▶ _Short exercise_:
Render every line of the rows below as a Markdown table with the columns Number and Line, giving each line its running number and leaving out blank lines.

#### Dataset records ####

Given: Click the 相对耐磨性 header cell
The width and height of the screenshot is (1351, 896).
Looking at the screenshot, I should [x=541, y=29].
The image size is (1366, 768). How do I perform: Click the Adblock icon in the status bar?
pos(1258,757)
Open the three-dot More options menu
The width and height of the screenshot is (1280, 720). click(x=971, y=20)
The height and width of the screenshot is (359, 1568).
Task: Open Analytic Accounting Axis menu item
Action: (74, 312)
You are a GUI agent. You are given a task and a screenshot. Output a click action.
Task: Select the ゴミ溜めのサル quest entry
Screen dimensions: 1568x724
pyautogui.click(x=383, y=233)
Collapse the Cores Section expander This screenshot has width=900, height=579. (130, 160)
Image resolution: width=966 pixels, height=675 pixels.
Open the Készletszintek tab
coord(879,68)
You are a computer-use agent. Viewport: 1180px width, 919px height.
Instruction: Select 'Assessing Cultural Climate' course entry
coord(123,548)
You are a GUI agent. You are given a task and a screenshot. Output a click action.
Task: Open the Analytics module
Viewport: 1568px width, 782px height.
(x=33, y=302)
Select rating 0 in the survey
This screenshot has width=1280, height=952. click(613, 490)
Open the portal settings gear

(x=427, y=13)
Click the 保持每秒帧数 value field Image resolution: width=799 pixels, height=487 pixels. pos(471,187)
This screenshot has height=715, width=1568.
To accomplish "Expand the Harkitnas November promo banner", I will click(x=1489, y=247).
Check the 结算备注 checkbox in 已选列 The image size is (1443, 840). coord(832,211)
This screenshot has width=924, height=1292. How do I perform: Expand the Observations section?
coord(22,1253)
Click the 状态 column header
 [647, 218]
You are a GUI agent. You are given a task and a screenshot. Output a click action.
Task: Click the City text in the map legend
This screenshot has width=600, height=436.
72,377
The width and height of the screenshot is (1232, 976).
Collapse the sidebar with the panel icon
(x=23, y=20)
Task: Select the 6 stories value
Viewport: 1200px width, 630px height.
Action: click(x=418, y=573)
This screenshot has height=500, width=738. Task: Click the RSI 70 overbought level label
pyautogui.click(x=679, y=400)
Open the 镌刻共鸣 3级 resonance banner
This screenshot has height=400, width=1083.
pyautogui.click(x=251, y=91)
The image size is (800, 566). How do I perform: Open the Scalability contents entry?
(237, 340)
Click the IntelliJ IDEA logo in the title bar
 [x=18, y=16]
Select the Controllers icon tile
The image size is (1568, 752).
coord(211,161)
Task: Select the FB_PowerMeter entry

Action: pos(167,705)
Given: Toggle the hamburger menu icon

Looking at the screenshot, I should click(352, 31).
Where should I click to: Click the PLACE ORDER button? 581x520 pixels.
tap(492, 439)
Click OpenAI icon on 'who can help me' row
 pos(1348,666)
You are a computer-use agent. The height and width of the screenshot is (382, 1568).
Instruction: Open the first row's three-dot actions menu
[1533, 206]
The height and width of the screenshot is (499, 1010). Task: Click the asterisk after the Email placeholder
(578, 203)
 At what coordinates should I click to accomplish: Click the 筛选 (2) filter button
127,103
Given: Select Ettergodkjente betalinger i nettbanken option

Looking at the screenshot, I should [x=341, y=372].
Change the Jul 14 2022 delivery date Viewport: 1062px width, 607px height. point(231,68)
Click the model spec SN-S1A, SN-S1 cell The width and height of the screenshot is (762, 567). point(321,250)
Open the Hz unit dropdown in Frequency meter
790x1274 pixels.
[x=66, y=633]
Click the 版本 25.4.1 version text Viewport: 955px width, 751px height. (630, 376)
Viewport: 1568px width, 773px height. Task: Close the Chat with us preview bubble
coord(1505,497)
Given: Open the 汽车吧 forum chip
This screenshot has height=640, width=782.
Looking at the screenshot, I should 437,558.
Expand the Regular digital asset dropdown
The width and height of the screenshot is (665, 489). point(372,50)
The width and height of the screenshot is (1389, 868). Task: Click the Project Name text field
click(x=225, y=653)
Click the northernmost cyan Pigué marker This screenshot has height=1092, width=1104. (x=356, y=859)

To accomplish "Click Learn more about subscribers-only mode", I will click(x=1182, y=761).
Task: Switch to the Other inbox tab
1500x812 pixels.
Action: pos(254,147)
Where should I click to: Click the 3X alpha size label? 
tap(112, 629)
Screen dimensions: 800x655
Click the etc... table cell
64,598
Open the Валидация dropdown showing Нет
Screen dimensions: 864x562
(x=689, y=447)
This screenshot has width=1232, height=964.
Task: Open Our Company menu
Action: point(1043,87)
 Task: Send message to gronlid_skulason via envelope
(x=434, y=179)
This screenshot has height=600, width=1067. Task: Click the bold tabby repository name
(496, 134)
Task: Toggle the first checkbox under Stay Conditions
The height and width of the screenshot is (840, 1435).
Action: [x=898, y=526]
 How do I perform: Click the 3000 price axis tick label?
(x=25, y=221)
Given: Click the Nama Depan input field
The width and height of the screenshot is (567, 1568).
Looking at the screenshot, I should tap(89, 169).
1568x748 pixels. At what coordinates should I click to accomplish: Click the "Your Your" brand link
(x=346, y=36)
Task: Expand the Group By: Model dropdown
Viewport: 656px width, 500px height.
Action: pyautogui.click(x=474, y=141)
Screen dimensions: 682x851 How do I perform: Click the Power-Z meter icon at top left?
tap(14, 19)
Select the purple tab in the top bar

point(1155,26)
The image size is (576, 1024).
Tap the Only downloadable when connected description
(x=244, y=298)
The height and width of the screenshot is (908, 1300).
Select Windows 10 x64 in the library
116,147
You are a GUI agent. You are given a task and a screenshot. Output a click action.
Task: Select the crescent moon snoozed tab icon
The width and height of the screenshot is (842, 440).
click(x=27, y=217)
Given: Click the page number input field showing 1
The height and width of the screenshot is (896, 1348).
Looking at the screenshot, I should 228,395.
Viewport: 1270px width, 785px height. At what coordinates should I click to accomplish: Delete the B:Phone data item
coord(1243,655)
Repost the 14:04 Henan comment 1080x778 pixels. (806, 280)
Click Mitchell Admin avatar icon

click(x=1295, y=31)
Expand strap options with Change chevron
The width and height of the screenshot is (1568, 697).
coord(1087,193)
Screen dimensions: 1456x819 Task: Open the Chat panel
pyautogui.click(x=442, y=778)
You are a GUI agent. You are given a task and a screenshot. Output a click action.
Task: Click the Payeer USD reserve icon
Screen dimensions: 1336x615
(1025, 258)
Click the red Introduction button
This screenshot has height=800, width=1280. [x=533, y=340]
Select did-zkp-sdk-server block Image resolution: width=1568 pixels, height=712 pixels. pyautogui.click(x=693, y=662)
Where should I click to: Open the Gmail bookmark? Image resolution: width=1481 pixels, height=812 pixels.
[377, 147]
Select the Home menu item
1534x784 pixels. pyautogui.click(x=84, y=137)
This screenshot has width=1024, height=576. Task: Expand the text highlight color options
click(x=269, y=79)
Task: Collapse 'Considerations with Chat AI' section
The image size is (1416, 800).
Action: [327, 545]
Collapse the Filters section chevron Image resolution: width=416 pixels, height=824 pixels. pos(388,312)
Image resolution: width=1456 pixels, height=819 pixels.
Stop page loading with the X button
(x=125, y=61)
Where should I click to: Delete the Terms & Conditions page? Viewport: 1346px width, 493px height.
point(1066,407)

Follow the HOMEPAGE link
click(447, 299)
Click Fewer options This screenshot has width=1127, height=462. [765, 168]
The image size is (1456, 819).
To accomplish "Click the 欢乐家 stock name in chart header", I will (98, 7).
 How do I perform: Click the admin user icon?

####

▶ _Exercise result_:
| Number | Line |
|---|---|
| 1 | Given: Click the 相对耐磨性 header cell |
| 2 | The width and height of the screenshot is (1351, 896). |
| 3 | Looking at the screenshot, I should [x=541, y=29]. |
| 4 | The image size is (1366, 768). How do I perform: Click the Adblock icon in the status bar? |
| 5 | pos(1258,757) |
| 6 | Open the three-dot More options menu |
| 7 | The width and height of the screenshot is (1280, 720). click(x=971, y=20) |
| 8 | The height and width of the screenshot is (359, 1568). |
| 9 | Task: Open Analytic Accounting Axis menu item |
| 10 | Action: (74, 312) |
| 11 | You are a GUI agent. You are given a task and a screenshot. Output a click action. |
| 12 | Task: Select the ゴミ溜めのサル quest entry |
| 13 | Screen dimensions: 1568x724 |
| 14 | pyautogui.click(x=383, y=233) |
| 15 | Collapse the Cores Section expander This screenshot has width=900, height=579. (130, 160) |
| 16 | Image resolution: width=966 pixels, height=675 pixels. |
| 17 | Open the Készletszintek tab |
| 18 | coord(879,68) |
| 19 | You are a computer-use agent. Viewport: 1180px width, 919px height. |
| 20 | Instruction: Select 'Assessing Cultural Climate' course entry |
| 21 | coord(123,548) |
| 22 | You are a GUI agent. You are given a task and a screenshot. Output a click action. |
| 23 | Task: Open the Analytics module |
| 24 | Viewport: 1568px width, 782px height. |
| 25 | (x=33, y=302) |
| 26 | Select rating 0 in the survey |
| 27 | This screenshot has width=1280, height=952. click(613, 490) |
| 28 | Open the portal settings gear |
| 29 | (x=427, y=13) |
| 30 | Click the 保持每秒帧数 value field Image resolution: width=799 pixels, height=487 pixels. pos(471,187) |
| 31 | This screenshot has height=715, width=1568. |
| 32 | To accomplish "Expand the Harkitnas November promo banner", I will click(x=1489, y=247). |
| 33 | Check the 结算备注 checkbox in 已选列 The image size is (1443, 840). coord(832,211) |
| 34 | This screenshot has width=924, height=1292. How do I perform: Expand the Observations section? |
| 35 | coord(22,1253) |
| 36 | Click the 状态 column header |
| 37 |  [647, 218] |
| 38 | You are a GUI agent. You are given a task and a screenshot. Output a click action. |
| 39 | Task: Click the City text in the map legend |
| 40 | This screenshot has width=600, height=436. |
| 41 | 72,377 |
| 42 | The width and height of the screenshot is (1232, 976). |
| 43 | Collapse the sidebar with the panel icon |
| 44 | (x=23, y=20) |
| 45 | Task: Select the 6 stories value |
| 46 | Viewport: 1200px width, 630px height. |
| 47 | Action: click(x=418, y=573) |
| 48 | This screenshot has height=500, width=738. Task: Click the RSI 70 overbought level label |
| 49 | pyautogui.click(x=679, y=400) |
| 50 | Open the 镌刻共鸣 3级 resonance banner |
| 51 | This screenshot has height=400, width=1083. |
| 52 | pyautogui.click(x=251, y=91) |
| 53 | The image size is (800, 566). How do I perform: Open the Scalability contents entry? |
| 54 | (237, 340) |
| 55 | Click the IntelliJ IDEA logo in the title bar |
| 56 |  [x=18, y=16] |
| 57 | Select the Controllers icon tile |
| 58 | The image size is (1568, 752). |
| 59 | coord(211,161) |
| 60 | Task: Select the FB_PowerMeter entry |
| 61 | Action: pos(167,705) |
| 62 | Given: Toggle the hamburger menu icon |
| 63 | Looking at the screenshot, I should click(352, 31). |
| 64 | Where should I click to: Click the PLACE ORDER button? 581x520 pixels. |
| 65 | tap(492, 439) |
| 66 | Click OpenAI icon on 'who can help me' row |
| 67 |  pos(1348,666) |
| 68 | You are a computer-use agent. The height and width of the screenshot is (382, 1568). |
| 69 | Instruction: Open the first row's three-dot actions menu |
| 70 | [1533, 206] |
| 71 | The height and width of the screenshot is (499, 1010). Task: Click the asterisk after the Email placeholder |
| 72 | (578, 203) |
| 73 |  At what coordinates should I click to accomplish: Click the 筛选 (2) filter button |
| 74 | 127,103 |
| 75 | Given: Select Ettergodkjente betalinger i nettbanken option |
| 76 | Looking at the screenshot, I should [x=341, y=372]. |
| 77 | Change the Jul 14 2022 delivery date Viewport: 1062px width, 607px height. point(231,68) |
| 78 | Click the model spec SN-S1A, SN-S1 cell The width and height of the screenshot is (762, 567). point(321,250) |
| 79 | Open the Hz unit dropdown in Frequency meter |
| 80 | 790x1274 pixels. |
| 81 | [x=66, y=633] |
| 82 | Click the 版本 25.4.1 version text Viewport: 955px width, 751px height. (630, 376) |
| 83 | Viewport: 1568px width, 773px height. Task: Close the Chat with us preview bubble |
| 84 | coord(1505,497) |
| 85 | Given: Open the 汽车吧 forum chip |
| 86 | This screenshot has height=640, width=782. |
| 87 | Looking at the screenshot, I should 437,558. |
| 88 | Expand the Regular digital asset dropdown |
| 89 | The width and height of the screenshot is (665, 489). point(372,50) |
| 90 | The width and height of the screenshot is (1389, 868). Task: Click the Project Name text field |
| 91 | click(x=225, y=653) |
| 92 | Click the northernmost cyan Pigué marker This screenshot has height=1092, width=1104. (x=356, y=859) |
| 93 | To accomplish "Click Learn more about subscribers-only mode", I will click(x=1182, y=761). |
| 94 | Task: Switch to the Other inbox tab |
| 95 | 1500x812 pixels. |
| 96 | Action: pos(254,147) |
| 97 | Where should I click to: Click the 3X alpha size label?  |
| 98 | tap(112, 629) |
| 99 | Screen dimensions: 800x655 |
| 100 | Click the etc... table cell |
| 101 | 64,598 |
| 102 | Open the Валидация dropdown showing Нет |
| 103 | Screen dimensions: 864x562 |
| 104 | (x=689, y=447) |
| 105 | This screenshot has width=1232, height=964. |
| 106 | Task: Open Our Company menu |
| 107 | Action: point(1043,87) |
| 108 |  Task: Send message to gronlid_skulason via envelope |
| 109 | (x=434, y=179) |
| 110 | This screenshot has height=600, width=1067. Task: Click the bold tabby repository name |
| 111 | (496, 134) |
| 112 | Task: Toggle the first checkbox under Stay Conditions |
| 113 | The height and width of the screenshot is (840, 1435). |
| 114 | Action: [x=898, y=526] |
| 115 |  How do I perform: Click the 3000 price axis tick label? |
| 116 | (x=25, y=221) |
| 117 | Given: Click the Nama Depan input field |
| 118 | The width and height of the screenshot is (567, 1568). |
| 119 | Looking at the screenshot, I should tap(89, 169). |
| 120 | 1568x748 pixels. At what coordinates should I click to accomplish: Click the "Your Your" brand link |
| 121 | (x=346, y=36) |
| 122 | Task: Expand the Group By: Model dropdown |
| 123 | Viewport: 656px width, 500px height. |
| 124 | Action: pyautogui.click(x=474, y=141) |
| 125 | Screen dimensions: 682x851 How do I perform: Click the Power-Z meter icon at top left? |
| 126 | tap(14, 19) |
| 127 | Select the purple tab in the top bar |
| 128 | point(1155,26) |
| 129 | The image size is (576, 1024). |
| 130 | Tap the Only downloadable when connected description |
| 131 | (x=244, y=298) |
| 132 | The height and width of the screenshot is (908, 1300). |
| 133 | Select Windows 10 x64 in the library |
| 134 | 116,147 |
| 135 | You are a GUI agent. You are given a task and a screenshot. Output a click action. |
| 136 | Task: Select the crescent moon snoozed tab icon |
| 137 | The width and height of the screenshot is (842, 440). |
| 138 | click(x=27, y=217) |
| 139 | Given: Click the page number input field showing 1 |
| 140 | The height and width of the screenshot is (896, 1348). |
| 141 | Looking at the screenshot, I should 228,395. |
| 142 | Viewport: 1270px width, 785px height. At what coordinates should I click to accomplish: Delete the B:Phone data item |
| 143 | coord(1243,655) |
| 144 | Repost the 14:04 Henan comment 1080x778 pixels. (806, 280) |
| 145 | Click Mitchell Admin avatar icon |
| 146 | click(x=1295, y=31) |
| 147 | Expand strap options with Change chevron |
| 148 | The width and height of the screenshot is (1568, 697). |
| 149 | coord(1087,193) |
| 150 | Screen dimensions: 1456x819 Task: Open the Chat panel |
| 151 | pyautogui.click(x=442, y=778) |
| 152 | You are a GUI agent. You are given a task and a screenshot. Output a click action. |
| 153 | Task: Click the Payeer USD reserve icon |
| 154 | Screen dimensions: 1336x615 |
| 155 | (1025, 258) |
| 156 | Click the red Introduction button |
| 157 | This screenshot has height=800, width=1280. [x=533, y=340] |
| 158 | Select did-zkp-sdk-server block Image resolution: width=1568 pixels, height=712 pixels. pyautogui.click(x=693, y=662) |
| 159 | Where should I click to: Open the Gmail bookmark? Image resolution: width=1481 pixels, height=812 pixels. |
| 160 | [377, 147] |
| 161 | Select the Home menu item |
| 162 | 1534x784 pixels. pyautogui.click(x=84, y=137) |
| 163 | This screenshot has width=1024, height=576. Task: Expand the text highlight color options |
| 164 | click(x=269, y=79) |
| 165 | Task: Collapse 'Considerations with Chat AI' section |
| 166 | The image size is (1416, 800). |
| 167 | Action: [327, 545] |
| 168 | Collapse the Filters section chevron Image resolution: width=416 pixels, height=824 pixels. pos(388,312) |
| 169 | Image resolution: width=1456 pixels, height=819 pixels. |
| 170 | Stop page loading with the X button |
| 171 | (x=125, y=61) |
| 172 | Where should I click to: Delete the Terms & Conditions page? Viewport: 1346px width, 493px height. |
| 173 | point(1066,407) |
| 174 | Follow the HOMEPAGE link |
| 175 | click(447, 299) |
| 176 | Click Fewer options This screenshot has width=1127, height=462. [765, 168] |
| 177 | The image size is (1456, 819). |
| 178 | To accomplish "Click the 欢乐家 stock name in chart header", I will (98, 7). |
| 179 |  How do I perform: Click the admin user icon? |